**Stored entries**
'''

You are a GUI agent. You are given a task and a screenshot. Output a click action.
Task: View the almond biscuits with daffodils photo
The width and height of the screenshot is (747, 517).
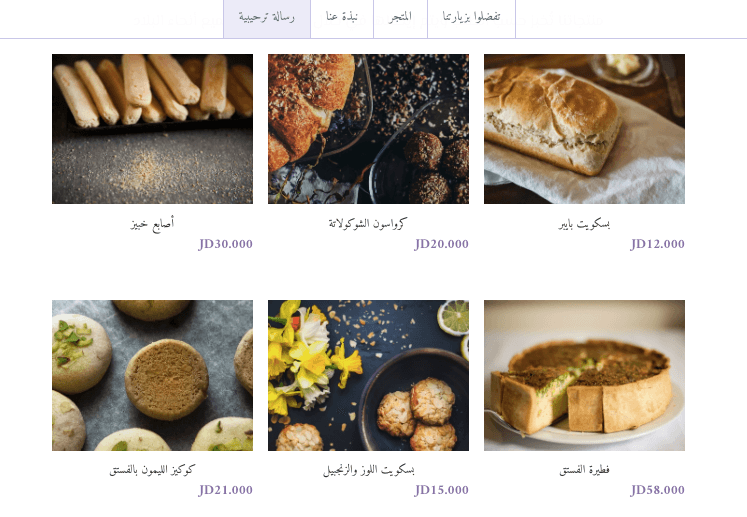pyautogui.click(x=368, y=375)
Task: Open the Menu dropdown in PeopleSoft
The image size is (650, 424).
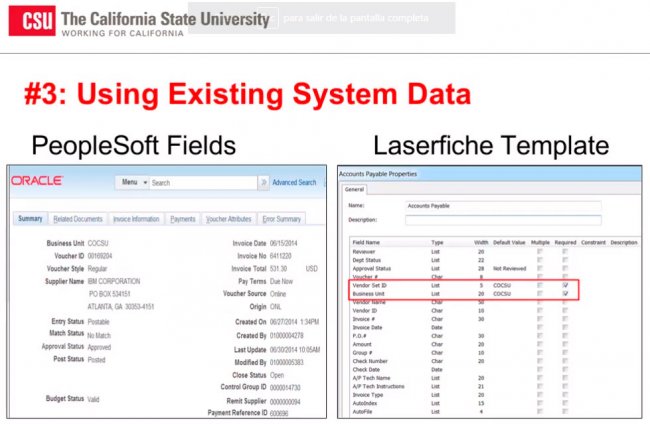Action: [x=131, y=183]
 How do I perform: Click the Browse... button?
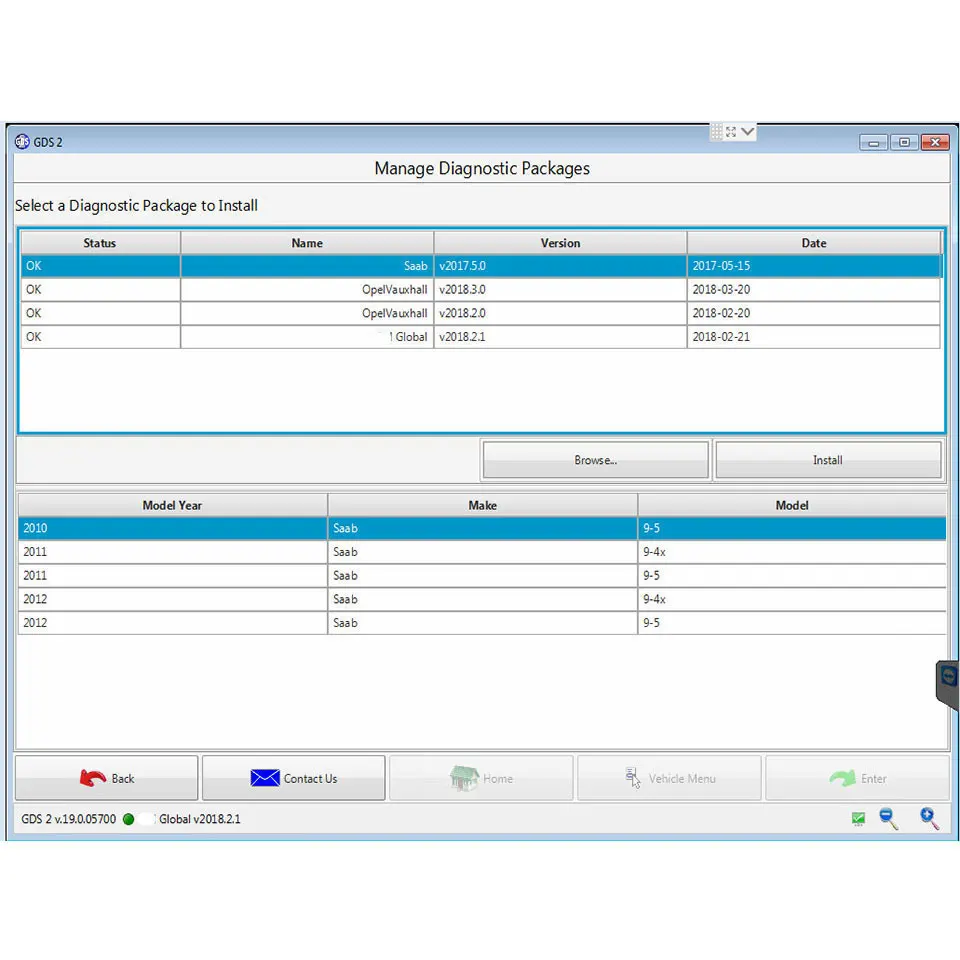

'''

**Exercise instructions**
Quote every one of the records above word for word, leaving out the pictures.

**Written answer**
You are a GUI agent. You are given a task and a screenshot. Output a click action.
Task: View the almond biscuits with daffodils photo
The width and height of the screenshot is (747, 517).
pyautogui.click(x=368, y=375)
Task: Open the Menu dropdown in PeopleSoft
The image size is (650, 424).
Action: [x=131, y=183]
 How do I perform: Click the Browse... button?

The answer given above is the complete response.